Passé l’heure des achats dirigés vint le repas du midi, suivi d’une sieste réparatrice. Ensuite le régulateur augmenta le nombre de pulsations cardiaques et la pression artérielle afin de mettre les organismes en condition pour la séance quotidienne d’exercice physique. Lucas et Louise retrouvèrent leur association de randonneurs pour une balade vivifiante d’une heure.

La balade terminée, ils s’affalèrent dans le siège de leur véhicule, l’habitacle se referma. Ils apprécièrent, à l’issue de cet effort, le confort du véhicule qui les ramenait sans souci au domicile.

La journée se termina par une séance de balnéothérapie pour favoriser la circulation sanguine.
Louise et Lucas se regardèrent avec un sourire bienveillant.

— Ce soir ce n’est quand même pas une soirée comme les autres ! soupira Lucas.

— Et oui, il faut bien en passer par là, approuva Louise.

— Toute une vie à se mettre au lit le soir, pour profiter d’un sommeil réparateur, soupira Lucas avec nostalgie. Mais ce soir, pas de mise au lit, ce soir il est temps de mourir.
Son assistant – qui ne se trompait jamais – après avoir intégré tous les paramètres physiologiques de Lucas, avait rendu son verdict depuis bien longtemps déjà : c’était ce soir à 23h18 que le cœur de Lucas cesserait de battre.

Louise le regardait tendrement, elle vivrait encore 4 ans et 27 jours. Elle avait passé tant de temps avec Lucas, et ils avaient tant de souvenirs en commun. Ils allaient se quitter ce soir. Demain elle se réveillerait seule.

Ils se prirent la main. Elles étaient moites. Même si tout était prévu et planifié, l’instant qu’ils allaient vivre était unique dans une vie. Par bonheur, leur compagnon électronique personnel gérait habilement leur niveau émotionnel, sans quoi ils seraient probablement morts de frayeur avant l’heure prévue. Ils s’installèrent sur le siège, lequel se déplaça et s’installa dans le véhicule qui se détacha de leur appartement et se mit en route vers le cimetière.

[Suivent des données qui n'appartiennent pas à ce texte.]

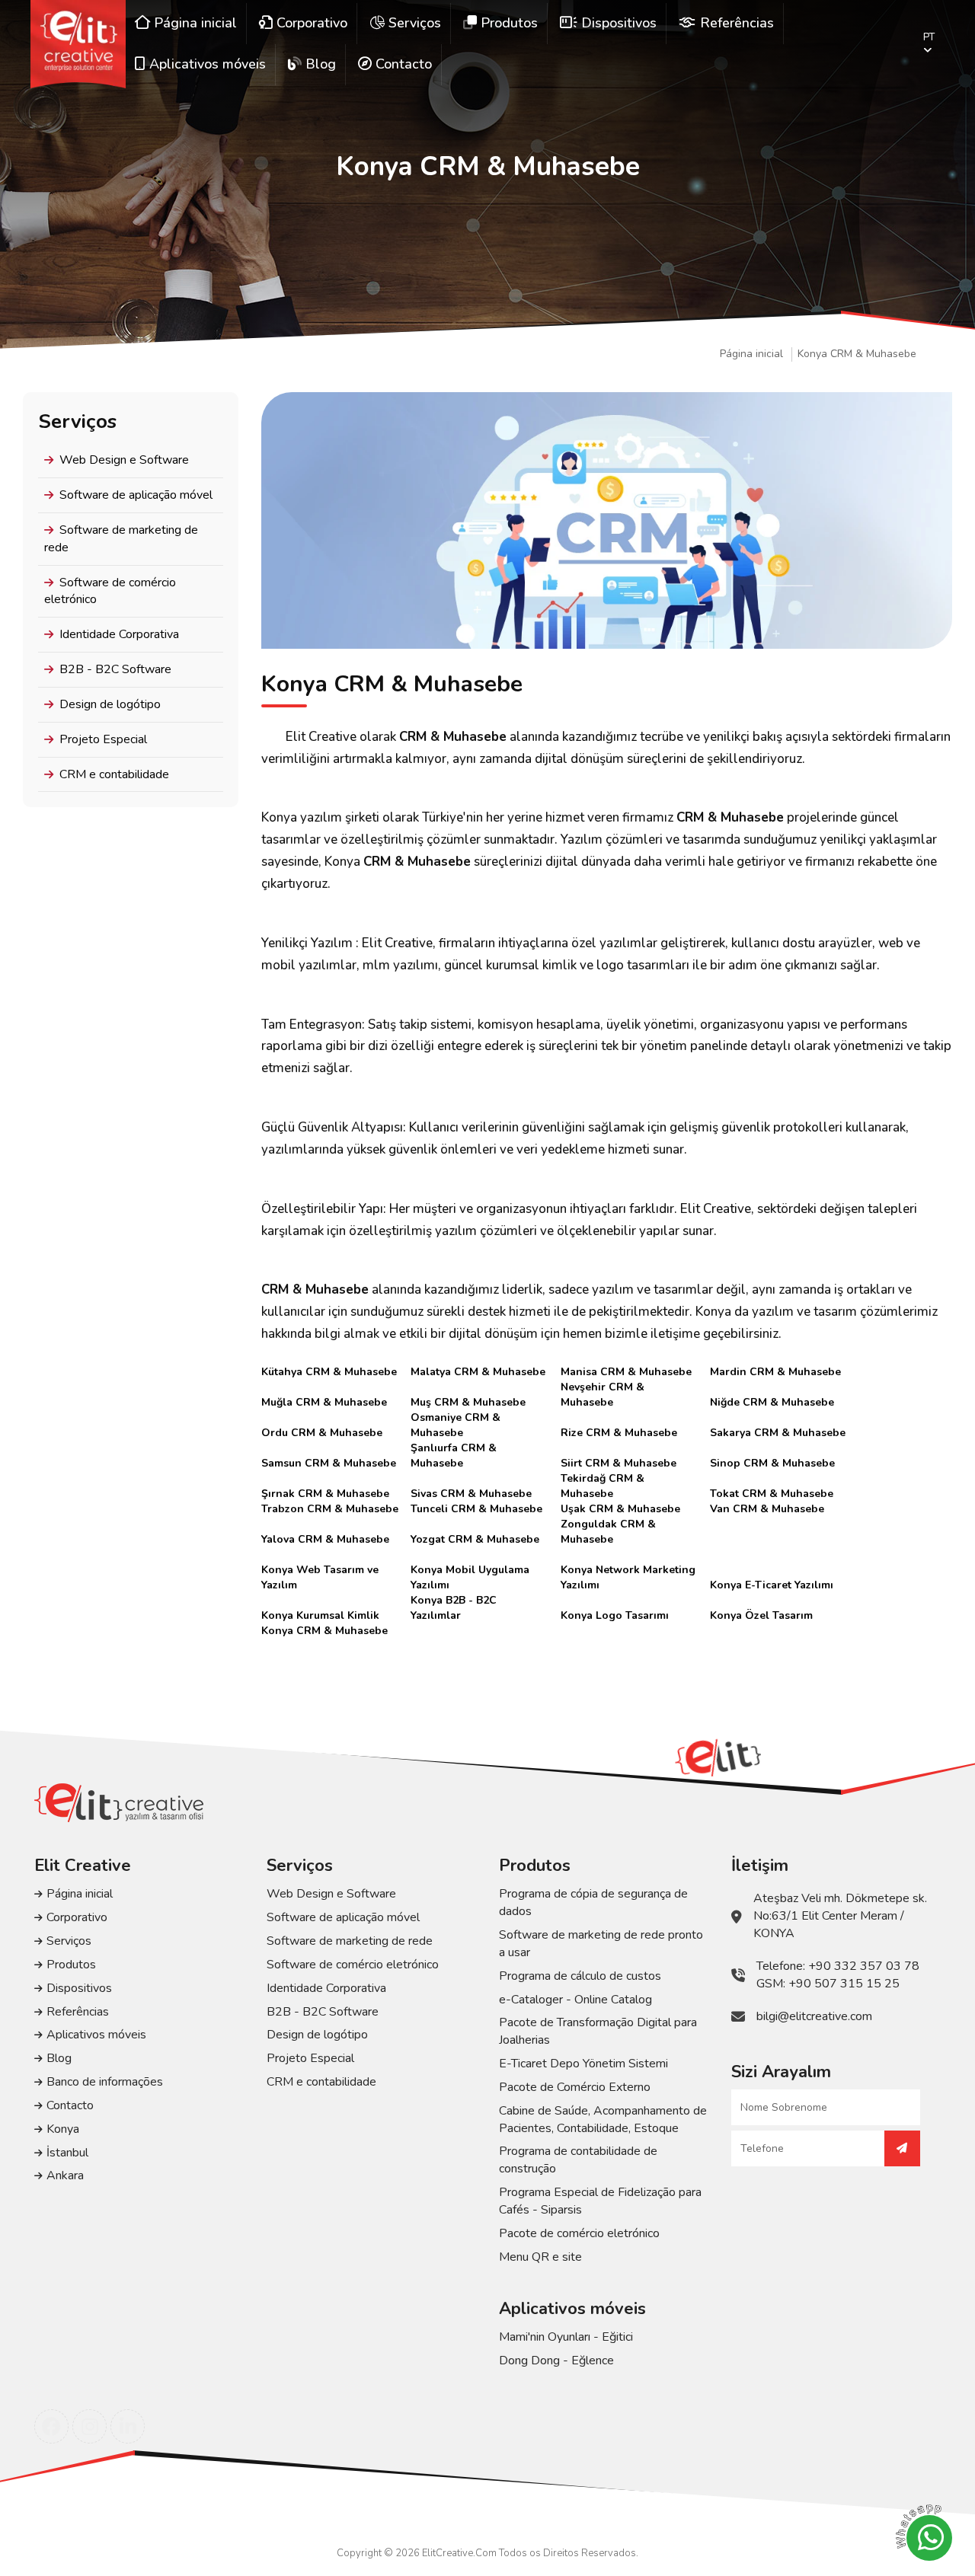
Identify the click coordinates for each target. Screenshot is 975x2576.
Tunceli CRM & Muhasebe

Ils furent reçus au cimetière avec beaucoup de solennité, car les gens de leur génération, celle née avant la révolution numérique, étaient toujours un peu anxieux au moment de mourir. Pourtant il n’y avait là rien de bien dramatique. C’était le lot commun. Tout le monde en passait par là. Lucas s’installa confortablement dans le scanner, et Louise déposa avec délicatesse un grand baiser sur ses lèvres. Ils se sentaient comblés et heureux, preuve que leur régulation hormonale fonctionnait à merveille. Le technicien leur fit les recommandations d’usage puis encliqueta son connecteur sur la broche de Lucas, à la base de son crane, à l’arrière.

Il était 22h18. Dans exactement 60 minutes Lucas mourrait d’un arrêt cardiaque. Une heure, le délai légal était atteint, Lucas pouvait bénéficier d’une euthanasie médicale afin de mourir dignement, sans douleur, sans bave aux lèvres, sans yeux exorbités, sans rictus primitif, sans convulsions animales d’un autre âge.

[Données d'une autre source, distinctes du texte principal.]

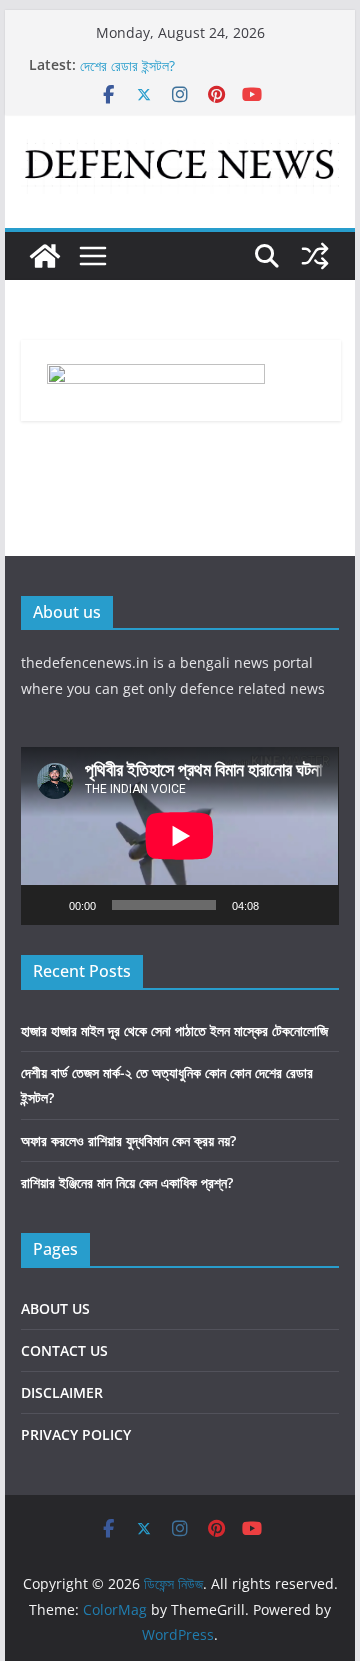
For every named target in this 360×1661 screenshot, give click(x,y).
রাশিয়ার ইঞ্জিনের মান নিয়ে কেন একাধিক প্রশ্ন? (127, 1182)
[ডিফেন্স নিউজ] (45, 256)
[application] (179, 836)
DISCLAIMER (62, 1392)
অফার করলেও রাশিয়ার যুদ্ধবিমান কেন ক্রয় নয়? (128, 1140)
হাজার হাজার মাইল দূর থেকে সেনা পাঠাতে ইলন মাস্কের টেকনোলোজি (174, 1030)
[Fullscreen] (313, 905)
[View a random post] (315, 256)
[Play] (47, 905)
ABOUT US (55, 1308)
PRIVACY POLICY (76, 1434)
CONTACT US (64, 1350)
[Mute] (281, 905)
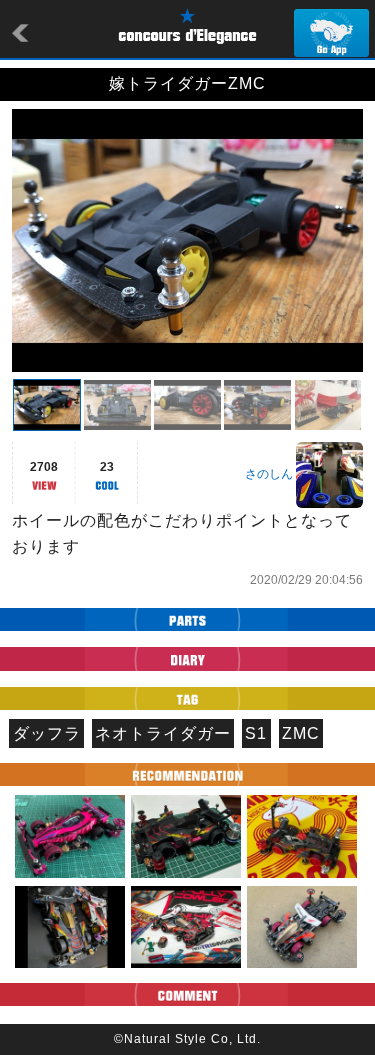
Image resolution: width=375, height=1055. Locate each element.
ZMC (301, 733)
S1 (256, 733)
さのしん (269, 474)
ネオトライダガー (163, 733)
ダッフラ (47, 733)
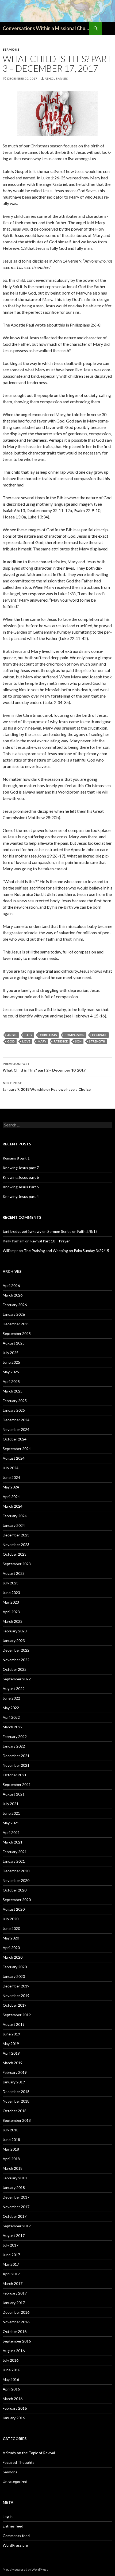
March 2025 (12, 1391)
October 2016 (14, 2331)
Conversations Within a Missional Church (46, 28)
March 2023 (12, 1621)
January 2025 (14, 1410)
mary (42, 1041)
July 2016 (10, 2360)
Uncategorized (15, 2481)
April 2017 (11, 2274)
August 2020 (14, 1909)
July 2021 (10, 1803)
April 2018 (11, 2158)
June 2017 (11, 2254)
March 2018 (12, 2168)
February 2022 (15, 1736)
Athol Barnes (56, 78)
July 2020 (10, 1919)
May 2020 (11, 1938)
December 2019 (16, 1986)
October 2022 (14, 1669)
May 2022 (11, 1707)
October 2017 (14, 2216)
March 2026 (12, 1295)
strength (97, 1041)
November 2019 (16, 1995)
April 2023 (11, 1611)
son (78, 1041)
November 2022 (16, 1659)
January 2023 (14, 1640)
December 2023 (16, 1535)
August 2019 (14, 2024)
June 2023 (11, 1592)
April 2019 (11, 2053)
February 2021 (15, 1851)
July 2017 (10, 2245)
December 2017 (16, 2197)
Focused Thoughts (18, 2462)
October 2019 (14, 2005)
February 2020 (15, 1967)
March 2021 (12, 1842)
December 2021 (16, 1755)
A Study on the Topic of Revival (29, 2452)
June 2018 (11, 2139)
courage (99, 1035)
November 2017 (16, 2206)
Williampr (10, 1250)
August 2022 (14, 1688)
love (26, 1041)
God (11, 1041)
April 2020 (11, 1947)
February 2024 (15, 1516)
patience (61, 1041)
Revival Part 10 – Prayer (50, 1241)
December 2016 (16, 2312)
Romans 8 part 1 (16, 1158)
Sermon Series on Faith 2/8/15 (72, 1231)
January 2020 (14, 1976)
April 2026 (11, 1285)
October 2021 (14, 1775)
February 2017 (15, 2293)
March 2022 (12, 1727)
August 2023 (14, 1573)
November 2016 (16, 2322)
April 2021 (11, 1832)
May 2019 (11, 2043)
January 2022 (14, 1746)
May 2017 (11, 2264)
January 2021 (14, 1861)
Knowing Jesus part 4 (21, 1196)
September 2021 (17, 1784)
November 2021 (16, 1765)
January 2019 (14, 2082)
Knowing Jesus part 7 (21, 1167)
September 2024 (17, 1448)
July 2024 (10, 1468)
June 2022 (11, 1698)
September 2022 (17, 1679)
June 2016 (11, 2370)
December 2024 (16, 1420)
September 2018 (17, 2120)
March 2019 (12, 2062)
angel (12, 1035)
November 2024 (16, 1429)
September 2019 (17, 2014)
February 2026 (15, 1304)
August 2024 (14, 1458)
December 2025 (16, 1324)
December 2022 (16, 1650)
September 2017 (17, 2226)
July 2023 (10, 1583)
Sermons (11, 49)
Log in (8, 2516)
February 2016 (15, 2408)
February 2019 (15, 2072)
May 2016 (11, 2379)
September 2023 (17, 1563)
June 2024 (11, 1477)
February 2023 (15, 1631)
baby (28, 1035)
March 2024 (12, 1506)
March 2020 (12, 1957)
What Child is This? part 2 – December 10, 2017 (44, 1067)
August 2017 (14, 2235)
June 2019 (11, 2034)
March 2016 (12, 2398)
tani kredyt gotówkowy (22, 1231)
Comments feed (16, 2535)
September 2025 (17, 1333)
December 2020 (16, 1871)
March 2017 (12, 2283)
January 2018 (14, 2187)
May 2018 (11, 2149)
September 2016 (17, 2341)
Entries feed (13, 2526)
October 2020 (14, 1890)
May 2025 (11, 1372)
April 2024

Le technicien s’adressa solennellement à Louise pour lui demander son approbation :
— Madame ?
Elle lui répondit d’un signe de tête consentant.
Il se tourna vers Lucas. Même réponse avare de mots inutiles.
Louise et Lucas plongèrent leurs regards l’un dans l’autre. Ils étaient prêts.
Le laborantin effleura de son doigt la commande de validation sur l’écran. Lucas s’éteignit immédiatement. Ses paupières se fermèrent et il sombra dans un sommeil définitif. C’était le début.

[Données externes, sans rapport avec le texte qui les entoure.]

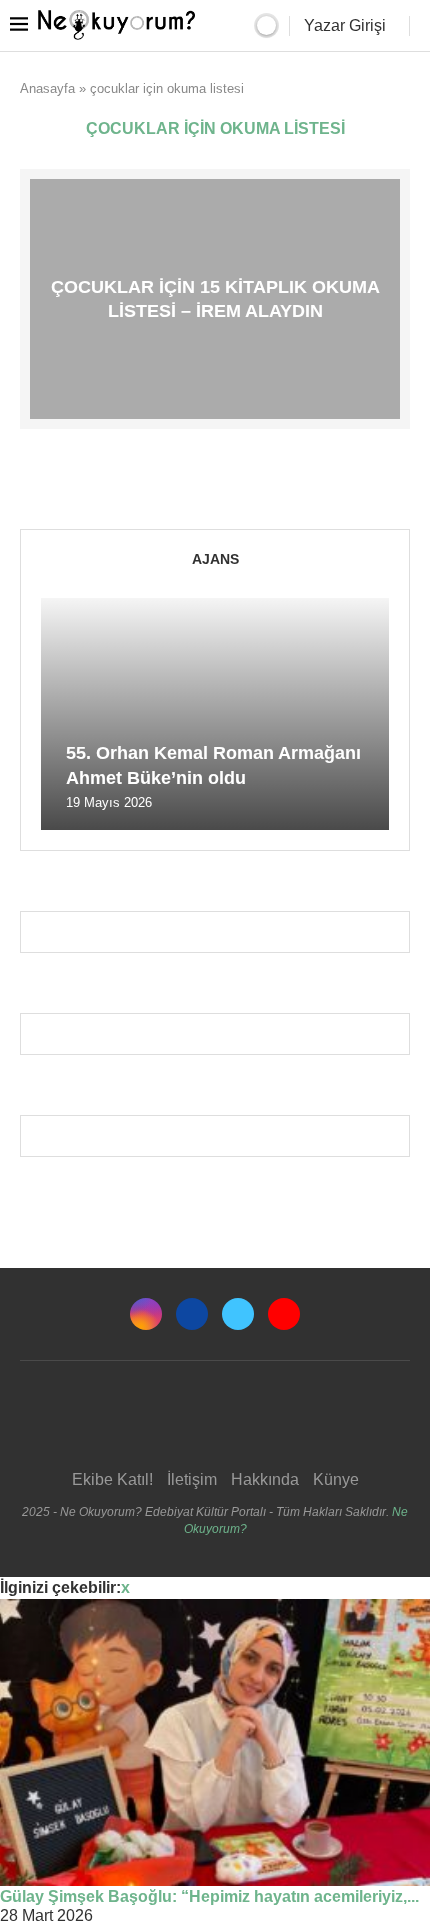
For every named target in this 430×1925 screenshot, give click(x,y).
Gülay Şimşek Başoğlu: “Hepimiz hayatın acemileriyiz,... (209, 1896)
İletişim (192, 1479)
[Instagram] (146, 1314)
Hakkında (265, 1479)
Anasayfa (47, 88)
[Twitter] (238, 1314)
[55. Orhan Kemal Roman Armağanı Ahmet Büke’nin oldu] (215, 714)
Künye (336, 1479)
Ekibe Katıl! (112, 1479)
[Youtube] (284, 1314)
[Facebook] (192, 1314)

Le transfert pouvait commencer, toutes les informations contenues dans son cerveau furent intégralement numérisées durant la nuit. Dès le lendemain matin à son réveil, Louise reprit avec Lucas leur discussion là où ils l’avaient arrêtée la veille, sans aucune coupure. La seule différence résidait dans l’absence du corps en chair et en os de Lucas. Louise devait s’adresser à lui via l’une des nombreuses interfaces. Il ne manquait que son corps physique, mais qui regrettait ce vieux corps décharné, poussif, malade, qui, à la fin, ne tenait encore debout que grâce à la magie de la médecine.